Personal loan: Can you imagine a loan becoming so enormous that a borrower might consider taking his own life to avoid repayment or even go so far as to fake his death?
Something like this happened in Madhya Pradesh’s Rajgarh district, where a man faked his own death to evade ₹1.40 crore in loans. He reportedly sank his car in the Kalisindh River to create the impression that he had died.
But the rescue mission failed to trace his body. Finally, when he was traced to Maharashtra, he confessed that he did this to get the loans waived off based on proof of death.
This is quite a bizarre and unusual case. This teaches us a number of money lessons.
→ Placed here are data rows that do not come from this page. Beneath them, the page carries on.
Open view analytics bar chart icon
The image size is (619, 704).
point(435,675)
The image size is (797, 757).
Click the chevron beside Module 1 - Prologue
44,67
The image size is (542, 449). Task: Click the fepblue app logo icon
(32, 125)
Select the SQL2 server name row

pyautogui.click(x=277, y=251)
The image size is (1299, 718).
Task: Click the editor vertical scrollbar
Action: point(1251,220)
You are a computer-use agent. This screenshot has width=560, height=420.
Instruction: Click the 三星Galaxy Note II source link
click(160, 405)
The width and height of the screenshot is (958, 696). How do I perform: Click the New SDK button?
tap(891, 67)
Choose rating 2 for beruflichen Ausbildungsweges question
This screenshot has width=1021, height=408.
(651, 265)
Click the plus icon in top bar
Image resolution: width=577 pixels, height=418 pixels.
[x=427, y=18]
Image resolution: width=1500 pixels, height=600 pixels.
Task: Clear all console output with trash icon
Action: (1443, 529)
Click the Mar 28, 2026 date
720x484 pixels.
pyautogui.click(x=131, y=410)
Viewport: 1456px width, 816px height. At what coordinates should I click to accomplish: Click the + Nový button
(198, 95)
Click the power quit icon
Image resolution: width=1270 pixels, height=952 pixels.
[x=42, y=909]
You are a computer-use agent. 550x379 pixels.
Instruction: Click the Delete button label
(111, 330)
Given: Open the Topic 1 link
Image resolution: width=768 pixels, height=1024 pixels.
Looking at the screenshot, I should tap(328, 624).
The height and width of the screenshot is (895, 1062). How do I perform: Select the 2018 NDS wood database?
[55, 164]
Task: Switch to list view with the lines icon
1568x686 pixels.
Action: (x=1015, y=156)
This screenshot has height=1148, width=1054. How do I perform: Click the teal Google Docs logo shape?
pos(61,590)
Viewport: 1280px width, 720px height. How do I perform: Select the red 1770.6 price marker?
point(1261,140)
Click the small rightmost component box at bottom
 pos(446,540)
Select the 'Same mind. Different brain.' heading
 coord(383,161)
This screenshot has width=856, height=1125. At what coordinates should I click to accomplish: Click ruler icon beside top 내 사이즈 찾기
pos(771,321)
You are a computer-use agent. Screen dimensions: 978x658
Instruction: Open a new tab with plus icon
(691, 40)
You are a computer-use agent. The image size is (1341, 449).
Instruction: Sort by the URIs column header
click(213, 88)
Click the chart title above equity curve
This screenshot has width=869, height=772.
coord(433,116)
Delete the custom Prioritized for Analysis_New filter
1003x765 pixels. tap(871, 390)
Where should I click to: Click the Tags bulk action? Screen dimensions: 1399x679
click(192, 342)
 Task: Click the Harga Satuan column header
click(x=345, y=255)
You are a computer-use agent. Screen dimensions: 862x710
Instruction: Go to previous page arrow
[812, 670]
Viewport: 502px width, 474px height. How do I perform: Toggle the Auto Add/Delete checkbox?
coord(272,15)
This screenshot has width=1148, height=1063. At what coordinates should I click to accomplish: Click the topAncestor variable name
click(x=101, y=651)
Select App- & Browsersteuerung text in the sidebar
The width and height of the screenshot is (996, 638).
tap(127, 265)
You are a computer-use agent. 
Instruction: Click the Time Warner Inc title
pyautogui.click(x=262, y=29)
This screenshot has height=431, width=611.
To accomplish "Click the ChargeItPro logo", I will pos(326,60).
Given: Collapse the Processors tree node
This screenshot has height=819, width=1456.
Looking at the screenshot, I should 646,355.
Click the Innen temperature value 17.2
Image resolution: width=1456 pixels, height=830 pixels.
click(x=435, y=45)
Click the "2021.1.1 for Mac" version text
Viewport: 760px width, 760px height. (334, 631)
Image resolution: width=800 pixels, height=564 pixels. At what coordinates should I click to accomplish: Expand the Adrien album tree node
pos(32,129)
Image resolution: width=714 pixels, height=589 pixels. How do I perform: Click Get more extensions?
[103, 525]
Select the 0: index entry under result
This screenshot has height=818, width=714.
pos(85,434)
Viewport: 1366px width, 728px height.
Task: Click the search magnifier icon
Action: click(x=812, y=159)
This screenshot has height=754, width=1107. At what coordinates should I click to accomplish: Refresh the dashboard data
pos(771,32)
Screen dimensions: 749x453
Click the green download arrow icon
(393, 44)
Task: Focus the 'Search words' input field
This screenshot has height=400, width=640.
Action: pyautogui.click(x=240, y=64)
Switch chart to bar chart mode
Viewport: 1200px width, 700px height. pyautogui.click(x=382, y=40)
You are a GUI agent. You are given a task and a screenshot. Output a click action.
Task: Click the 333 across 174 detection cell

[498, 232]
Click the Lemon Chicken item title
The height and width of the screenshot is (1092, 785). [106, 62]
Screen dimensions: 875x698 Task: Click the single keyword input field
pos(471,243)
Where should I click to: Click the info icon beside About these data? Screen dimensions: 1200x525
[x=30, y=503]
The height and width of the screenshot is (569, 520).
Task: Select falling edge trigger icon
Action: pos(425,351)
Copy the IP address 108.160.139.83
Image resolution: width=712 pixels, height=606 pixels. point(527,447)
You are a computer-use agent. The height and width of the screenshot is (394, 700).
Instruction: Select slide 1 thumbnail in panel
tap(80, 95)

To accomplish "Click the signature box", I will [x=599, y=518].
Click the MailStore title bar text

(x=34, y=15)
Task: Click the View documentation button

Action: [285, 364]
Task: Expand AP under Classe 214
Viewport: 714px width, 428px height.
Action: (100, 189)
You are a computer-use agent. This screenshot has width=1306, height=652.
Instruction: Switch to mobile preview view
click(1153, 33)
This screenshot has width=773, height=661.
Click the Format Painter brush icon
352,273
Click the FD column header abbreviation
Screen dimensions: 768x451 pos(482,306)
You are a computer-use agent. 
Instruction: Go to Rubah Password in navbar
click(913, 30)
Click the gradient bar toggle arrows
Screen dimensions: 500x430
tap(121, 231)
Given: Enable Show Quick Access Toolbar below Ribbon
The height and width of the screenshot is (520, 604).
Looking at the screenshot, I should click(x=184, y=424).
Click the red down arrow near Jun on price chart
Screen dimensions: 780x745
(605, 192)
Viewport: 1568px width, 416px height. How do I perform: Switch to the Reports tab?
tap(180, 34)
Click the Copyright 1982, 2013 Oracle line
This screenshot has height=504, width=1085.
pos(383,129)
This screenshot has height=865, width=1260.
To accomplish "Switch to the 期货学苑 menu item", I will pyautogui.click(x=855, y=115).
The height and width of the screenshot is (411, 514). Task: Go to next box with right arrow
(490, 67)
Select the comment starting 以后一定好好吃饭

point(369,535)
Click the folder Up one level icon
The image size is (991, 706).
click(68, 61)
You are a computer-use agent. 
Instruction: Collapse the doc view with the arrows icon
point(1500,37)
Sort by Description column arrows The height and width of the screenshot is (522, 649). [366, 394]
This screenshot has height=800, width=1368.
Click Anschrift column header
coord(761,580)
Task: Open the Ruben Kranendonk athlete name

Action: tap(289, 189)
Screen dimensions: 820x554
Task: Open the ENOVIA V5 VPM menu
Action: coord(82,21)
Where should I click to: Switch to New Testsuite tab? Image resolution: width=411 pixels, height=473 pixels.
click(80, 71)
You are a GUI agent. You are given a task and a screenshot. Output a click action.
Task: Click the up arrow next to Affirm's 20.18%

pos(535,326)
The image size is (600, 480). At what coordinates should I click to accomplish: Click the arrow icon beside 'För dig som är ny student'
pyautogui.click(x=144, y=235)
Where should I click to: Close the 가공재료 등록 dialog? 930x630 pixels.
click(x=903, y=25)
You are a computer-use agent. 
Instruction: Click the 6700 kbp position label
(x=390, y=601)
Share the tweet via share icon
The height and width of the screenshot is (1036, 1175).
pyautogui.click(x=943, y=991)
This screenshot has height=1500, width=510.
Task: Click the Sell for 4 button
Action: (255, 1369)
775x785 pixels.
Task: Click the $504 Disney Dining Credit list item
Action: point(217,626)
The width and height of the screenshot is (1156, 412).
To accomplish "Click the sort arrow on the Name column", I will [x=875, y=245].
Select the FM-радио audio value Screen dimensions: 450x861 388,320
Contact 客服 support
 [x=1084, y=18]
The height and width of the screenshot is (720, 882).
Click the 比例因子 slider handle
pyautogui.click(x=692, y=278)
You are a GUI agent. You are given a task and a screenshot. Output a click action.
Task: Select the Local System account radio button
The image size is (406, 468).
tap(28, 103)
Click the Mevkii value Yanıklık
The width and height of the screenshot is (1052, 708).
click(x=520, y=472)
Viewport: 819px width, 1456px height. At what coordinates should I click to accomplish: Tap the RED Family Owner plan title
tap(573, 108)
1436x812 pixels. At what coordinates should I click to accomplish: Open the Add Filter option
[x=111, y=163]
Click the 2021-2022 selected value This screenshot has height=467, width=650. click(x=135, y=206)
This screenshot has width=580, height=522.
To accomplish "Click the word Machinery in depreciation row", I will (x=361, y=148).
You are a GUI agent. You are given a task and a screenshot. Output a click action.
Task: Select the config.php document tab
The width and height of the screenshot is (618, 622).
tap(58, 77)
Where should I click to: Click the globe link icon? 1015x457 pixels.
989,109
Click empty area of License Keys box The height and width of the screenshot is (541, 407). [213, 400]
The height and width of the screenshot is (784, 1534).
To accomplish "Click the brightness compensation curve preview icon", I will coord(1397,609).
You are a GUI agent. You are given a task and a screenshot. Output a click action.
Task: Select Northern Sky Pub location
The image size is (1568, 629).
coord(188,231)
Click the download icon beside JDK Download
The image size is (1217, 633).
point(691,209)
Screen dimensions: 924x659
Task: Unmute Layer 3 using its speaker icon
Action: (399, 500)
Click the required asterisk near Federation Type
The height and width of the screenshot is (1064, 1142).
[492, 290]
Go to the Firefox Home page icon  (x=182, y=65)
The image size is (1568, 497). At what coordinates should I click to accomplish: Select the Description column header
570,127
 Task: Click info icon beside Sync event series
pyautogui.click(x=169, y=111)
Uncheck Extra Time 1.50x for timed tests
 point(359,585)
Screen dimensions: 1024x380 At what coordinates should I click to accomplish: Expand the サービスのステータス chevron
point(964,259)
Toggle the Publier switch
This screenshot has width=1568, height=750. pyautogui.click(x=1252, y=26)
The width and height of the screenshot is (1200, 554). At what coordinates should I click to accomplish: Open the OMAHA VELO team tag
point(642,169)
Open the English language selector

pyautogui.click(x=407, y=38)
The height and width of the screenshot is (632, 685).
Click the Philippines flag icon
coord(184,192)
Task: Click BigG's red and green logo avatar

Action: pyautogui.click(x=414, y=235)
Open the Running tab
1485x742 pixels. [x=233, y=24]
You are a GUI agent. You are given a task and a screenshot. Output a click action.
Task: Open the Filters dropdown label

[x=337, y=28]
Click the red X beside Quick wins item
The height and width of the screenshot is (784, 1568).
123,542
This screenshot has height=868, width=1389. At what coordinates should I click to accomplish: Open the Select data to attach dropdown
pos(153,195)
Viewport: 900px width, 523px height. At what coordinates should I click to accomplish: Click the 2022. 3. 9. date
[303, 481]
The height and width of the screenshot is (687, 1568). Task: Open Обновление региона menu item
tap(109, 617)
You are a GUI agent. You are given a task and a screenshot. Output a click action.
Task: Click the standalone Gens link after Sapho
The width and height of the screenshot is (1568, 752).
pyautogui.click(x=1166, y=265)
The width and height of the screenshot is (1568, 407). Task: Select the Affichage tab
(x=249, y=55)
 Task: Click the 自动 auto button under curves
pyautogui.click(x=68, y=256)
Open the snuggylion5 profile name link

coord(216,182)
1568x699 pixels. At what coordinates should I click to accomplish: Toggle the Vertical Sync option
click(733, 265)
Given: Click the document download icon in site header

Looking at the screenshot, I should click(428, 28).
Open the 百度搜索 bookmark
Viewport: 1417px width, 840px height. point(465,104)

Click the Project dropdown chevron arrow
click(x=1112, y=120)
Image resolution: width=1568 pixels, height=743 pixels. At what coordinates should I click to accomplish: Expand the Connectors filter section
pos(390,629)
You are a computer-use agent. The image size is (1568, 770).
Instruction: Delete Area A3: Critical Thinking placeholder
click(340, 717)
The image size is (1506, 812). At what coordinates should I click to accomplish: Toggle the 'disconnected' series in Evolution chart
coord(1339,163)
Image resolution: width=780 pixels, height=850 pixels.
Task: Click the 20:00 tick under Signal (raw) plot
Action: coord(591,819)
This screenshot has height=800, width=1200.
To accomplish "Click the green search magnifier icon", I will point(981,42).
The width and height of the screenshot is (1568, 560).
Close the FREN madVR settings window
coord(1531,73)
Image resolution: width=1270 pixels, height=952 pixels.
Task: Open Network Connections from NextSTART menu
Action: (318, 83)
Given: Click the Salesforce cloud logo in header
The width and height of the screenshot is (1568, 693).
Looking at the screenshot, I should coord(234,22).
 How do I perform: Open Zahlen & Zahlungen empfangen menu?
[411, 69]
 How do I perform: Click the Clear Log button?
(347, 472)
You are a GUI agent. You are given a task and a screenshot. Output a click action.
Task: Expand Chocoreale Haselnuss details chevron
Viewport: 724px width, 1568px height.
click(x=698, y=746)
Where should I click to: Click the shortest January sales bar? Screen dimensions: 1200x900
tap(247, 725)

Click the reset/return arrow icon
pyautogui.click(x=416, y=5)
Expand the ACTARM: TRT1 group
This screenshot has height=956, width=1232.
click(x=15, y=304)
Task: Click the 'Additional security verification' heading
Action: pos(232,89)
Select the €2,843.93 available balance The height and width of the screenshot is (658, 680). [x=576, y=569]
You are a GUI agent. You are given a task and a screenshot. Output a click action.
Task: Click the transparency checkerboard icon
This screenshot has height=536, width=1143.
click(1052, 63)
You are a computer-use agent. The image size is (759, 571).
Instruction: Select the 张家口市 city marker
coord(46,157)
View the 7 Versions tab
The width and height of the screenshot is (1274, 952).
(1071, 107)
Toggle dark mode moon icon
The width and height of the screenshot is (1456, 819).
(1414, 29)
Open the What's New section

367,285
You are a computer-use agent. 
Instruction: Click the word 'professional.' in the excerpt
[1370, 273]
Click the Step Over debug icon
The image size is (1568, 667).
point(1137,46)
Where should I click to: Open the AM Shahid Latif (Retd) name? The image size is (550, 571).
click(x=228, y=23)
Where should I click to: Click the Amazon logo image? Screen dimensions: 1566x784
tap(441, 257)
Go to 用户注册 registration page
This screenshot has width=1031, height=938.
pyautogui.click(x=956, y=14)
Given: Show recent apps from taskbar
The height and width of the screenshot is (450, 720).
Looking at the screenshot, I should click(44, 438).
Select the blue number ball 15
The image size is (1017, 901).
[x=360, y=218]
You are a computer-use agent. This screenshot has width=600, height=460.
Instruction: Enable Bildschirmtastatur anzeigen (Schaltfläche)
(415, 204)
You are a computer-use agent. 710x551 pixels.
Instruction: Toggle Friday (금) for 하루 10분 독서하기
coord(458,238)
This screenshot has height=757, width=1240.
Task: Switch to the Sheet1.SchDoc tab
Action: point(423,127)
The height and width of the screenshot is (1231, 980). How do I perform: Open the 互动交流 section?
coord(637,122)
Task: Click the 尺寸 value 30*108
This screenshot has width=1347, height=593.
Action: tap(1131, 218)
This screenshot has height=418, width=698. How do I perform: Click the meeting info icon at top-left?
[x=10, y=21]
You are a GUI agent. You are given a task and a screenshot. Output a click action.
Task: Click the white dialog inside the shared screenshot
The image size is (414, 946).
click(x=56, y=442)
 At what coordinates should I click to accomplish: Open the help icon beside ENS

Money lessons one can learn to avoid a debt trap
I. Loans up to a certain threshold: It is not advisable to take a loan beyond a point. Typically, one should not take a loan that leads to an EMI equivalent to over 50 per cent of one’s monthly salary.
II. Refinancing is an option: Another option is to opt for refinancing. This means rolling over the loan future. When you roll over in future, your EMI burden reduces.
III. Speak to the lender: At times, it is better to speak to the lender to request pausing the EMI. The lender may even turn down the request, but not always.
IV. Lower interest rate: Sometimes, you could go for migrating the loan from one lender to another which charges a lower rate of interest. This also leads to a lower EMI.
V. Category of loan/ lender: Different categories of loans and lenders charge different interest rates. For instance, the interest on a personal loan is higher than that on a business loan, and banks charge a lower rate of interest than NBFCs. Therefore, it is recommended to choose the right loan category and lender to keep the EMIs lower.